## Your instructions
Write out all the entries below without any change.

Stored data

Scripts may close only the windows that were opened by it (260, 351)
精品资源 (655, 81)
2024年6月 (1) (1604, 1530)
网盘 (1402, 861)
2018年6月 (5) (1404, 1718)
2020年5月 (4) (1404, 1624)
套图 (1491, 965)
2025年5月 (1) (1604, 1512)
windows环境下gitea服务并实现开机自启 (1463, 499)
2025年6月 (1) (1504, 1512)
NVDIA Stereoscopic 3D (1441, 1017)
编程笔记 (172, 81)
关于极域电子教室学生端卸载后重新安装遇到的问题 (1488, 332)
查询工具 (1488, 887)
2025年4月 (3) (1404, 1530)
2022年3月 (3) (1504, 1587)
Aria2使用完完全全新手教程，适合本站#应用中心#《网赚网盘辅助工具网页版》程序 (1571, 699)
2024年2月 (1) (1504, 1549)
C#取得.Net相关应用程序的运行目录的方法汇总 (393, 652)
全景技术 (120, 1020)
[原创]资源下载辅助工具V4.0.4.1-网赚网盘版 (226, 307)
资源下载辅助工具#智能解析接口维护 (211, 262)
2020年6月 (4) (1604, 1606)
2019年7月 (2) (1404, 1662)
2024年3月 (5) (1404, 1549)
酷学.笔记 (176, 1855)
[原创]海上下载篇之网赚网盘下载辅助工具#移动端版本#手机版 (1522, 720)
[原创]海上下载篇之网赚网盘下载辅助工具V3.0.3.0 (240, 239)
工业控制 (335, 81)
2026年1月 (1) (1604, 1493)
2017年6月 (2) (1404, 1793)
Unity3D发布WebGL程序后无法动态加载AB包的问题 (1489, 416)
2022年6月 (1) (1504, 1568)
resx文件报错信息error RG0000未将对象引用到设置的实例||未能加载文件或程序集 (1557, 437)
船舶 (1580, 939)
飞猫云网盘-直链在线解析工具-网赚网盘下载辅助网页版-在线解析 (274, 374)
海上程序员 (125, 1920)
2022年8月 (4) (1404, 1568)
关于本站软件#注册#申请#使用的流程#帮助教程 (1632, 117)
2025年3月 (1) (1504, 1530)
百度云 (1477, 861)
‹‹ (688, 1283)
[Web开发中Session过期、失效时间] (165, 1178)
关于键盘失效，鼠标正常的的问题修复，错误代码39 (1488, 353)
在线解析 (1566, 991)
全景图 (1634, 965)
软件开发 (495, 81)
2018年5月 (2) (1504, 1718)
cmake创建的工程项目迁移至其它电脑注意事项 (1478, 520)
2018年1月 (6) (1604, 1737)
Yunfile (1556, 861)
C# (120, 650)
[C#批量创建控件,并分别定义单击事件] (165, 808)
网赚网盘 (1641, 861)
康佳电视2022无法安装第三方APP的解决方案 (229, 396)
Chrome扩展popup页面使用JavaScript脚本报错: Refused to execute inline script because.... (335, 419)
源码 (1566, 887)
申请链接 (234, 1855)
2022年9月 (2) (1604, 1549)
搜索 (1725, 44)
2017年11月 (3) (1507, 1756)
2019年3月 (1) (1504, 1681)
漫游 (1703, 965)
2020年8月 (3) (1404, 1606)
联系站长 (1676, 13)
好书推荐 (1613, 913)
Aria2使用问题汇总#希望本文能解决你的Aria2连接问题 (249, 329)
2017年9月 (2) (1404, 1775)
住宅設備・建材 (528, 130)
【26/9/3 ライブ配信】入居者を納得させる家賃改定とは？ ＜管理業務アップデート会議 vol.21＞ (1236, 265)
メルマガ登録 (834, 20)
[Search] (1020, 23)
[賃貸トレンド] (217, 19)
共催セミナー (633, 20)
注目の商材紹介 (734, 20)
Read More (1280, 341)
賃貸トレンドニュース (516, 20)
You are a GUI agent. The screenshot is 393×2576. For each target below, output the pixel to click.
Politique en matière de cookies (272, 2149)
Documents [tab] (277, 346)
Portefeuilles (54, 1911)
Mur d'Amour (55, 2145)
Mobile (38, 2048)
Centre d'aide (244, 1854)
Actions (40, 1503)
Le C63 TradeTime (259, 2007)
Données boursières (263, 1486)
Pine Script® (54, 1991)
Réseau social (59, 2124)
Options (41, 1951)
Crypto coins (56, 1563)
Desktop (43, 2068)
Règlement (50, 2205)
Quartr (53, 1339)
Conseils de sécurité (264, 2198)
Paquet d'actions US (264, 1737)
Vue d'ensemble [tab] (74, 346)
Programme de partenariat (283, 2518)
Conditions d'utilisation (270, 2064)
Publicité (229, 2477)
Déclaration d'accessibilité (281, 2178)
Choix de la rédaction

## Written response
Scripts may close only the windows that were opened by it (260, 351)
精品资源 (655, 81)
2024年6月 (1) (1604, 1530)
网盘 (1402, 861)
2018年6月 (5) (1404, 1718)
2020年5月 (4) (1404, 1624)
套图 (1491, 965)
2025年5月 (1) (1604, 1512)
windows环境下gitea服务并实现开机自启 (1463, 499)
2025年6月 (1) (1504, 1512)
NVDIA Stereoscopic 3D (1441, 1017)
编程笔记 (172, 81)
关于极域电子教室学生端卸载后重新安装遇到的问题 (1488, 332)
查询工具 (1488, 887)
2025年4月 (3) (1404, 1530)
2022年3月 (3) (1504, 1587)
Aria2使用完完全全新手教程，适合本站#应用中心#《网赚网盘辅助工具网页版》程序 (1571, 699)
2024年2月 (1) (1504, 1549)
C#取得.Net相关应用程序的运行目录的方法汇总 (393, 652)
全景技术 (120, 1020)
[原创]资源下载辅助工具V4.0.4.1-网赚网盘版 (226, 307)
资源下载辅助工具#智能解析接口维护 (211, 262)
2020年6月 (4) (1604, 1606)
2019年7月 (2) (1404, 1662)
2024年3月 (5) (1404, 1549)
酷学.笔记 (176, 1855)
[原创]海上下载篇之网赚网盘下载辅助工具#移动端版本#手机版 (1522, 720)
[原创]海上下载篇之网赚网盘下载辅助工具V3.0.3.0 (240, 239)
工业控制 (335, 81)
2026年1月 (1) (1604, 1493)
2017年6月 (2) (1404, 1793)
Unity3D发布WebGL程序后无法动态加载AB包的问题 (1489, 416)
2022年6月 (1) (1504, 1568)
resx文件报错信息error RG0000未将对象引用到设置的实例||未能加载文件或程序集 (1557, 437)
船舶 (1580, 939)
飞猫云网盘-直链在线解析工具-网赚网盘下载辅助网页版-在线解析 (274, 374)
海上程序员 (125, 1920)
2022年8月 (4) (1404, 1568)
关于本站软件#注册#申请#使用的流程#帮助教程 (1632, 117)
2025年3月 (1) (1504, 1530)
百度云 (1477, 861)
‹‹ (688, 1283)
[Web开发中Session过期、失效时间] (165, 1178)
关于键盘失效，鼠标正常的的问题修复，错误代码39 (1488, 353)
在线解析 (1566, 991)
全景图 (1634, 965)
软件开发 (495, 81)
2018年5月 (2) (1504, 1718)
cmake创建的工程项目迁移至其它电脑注意事项 (1478, 520)
2018年1月 (6) (1604, 1737)
Yunfile (1556, 861)
C# (120, 650)
[C#批量创建控件,并分别定义单击事件] (165, 808)
网赚网盘 (1641, 861)
康佳电视2022无法安装第三方APP的解决方案 (229, 396)
Chrome扩展popup页面使用JavaScript脚本报错: Refused to execute inline script because.... (335, 419)
源码 (1566, 887)
申请链接 (234, 1855)
2022年9月 (2) (1604, 1549)
搜索 (1725, 44)
2017年11月 (3) (1507, 1756)
2019年3月 (1) (1504, 1681)
漫游 (1703, 965)
2020年8月 (3) (1404, 1606)
联系站长 (1676, 13)
好书推荐 (1613, 913)
Aria2使用问题汇总#希望本文能解决你的Aria2连接问题 (249, 329)
2017年9月 (2) (1404, 1775)
住宅設備・建材 (528, 130)
【26/9/3 ライブ配信】入居者を納得させる家賃改定とは？ ＜管理業務アップデート会議 vol.21＞ (1236, 265)
メルマガ登録 (834, 20)
[Search] (1020, 23)
[賃貸トレンド] (217, 19)
共催セミナー (633, 20)
注目の商材紹介 (734, 20)
Read More (1280, 341)
賃貸トレンドニュース (516, 20)
You are a GUI agent. The screenshot is 393×2576. For each target below, output the pixel to click.
Politique en matière de cookies (272, 2149)
Documents [tab] (277, 346)
Portefeuilles (54, 1911)
Mur d'Amour (55, 2145)
Mobile (38, 2048)
Centre d'aide (244, 1854)
Actions (40, 1503)
Le C63 TradeTime (259, 2007)
Données boursières (263, 1486)
Pine Script® (54, 1991)
Réseau social (59, 2124)
Options (41, 1951)
Crypto coins (56, 1563)
Desktop (43, 2068)
Règlement (50, 2205)
Quartr (53, 1339)
Conseils de sécurité (264, 2198)
Paquet d'actions US (264, 1737)
Vue d'ensemble [tab] (74, 346)
Programme de partenariat (283, 2518)
Conditions d'utilisation (270, 2064)
Publicité (229, 2477)
Déclaration d'accessibilité (281, 2178)
Choix de la rédaction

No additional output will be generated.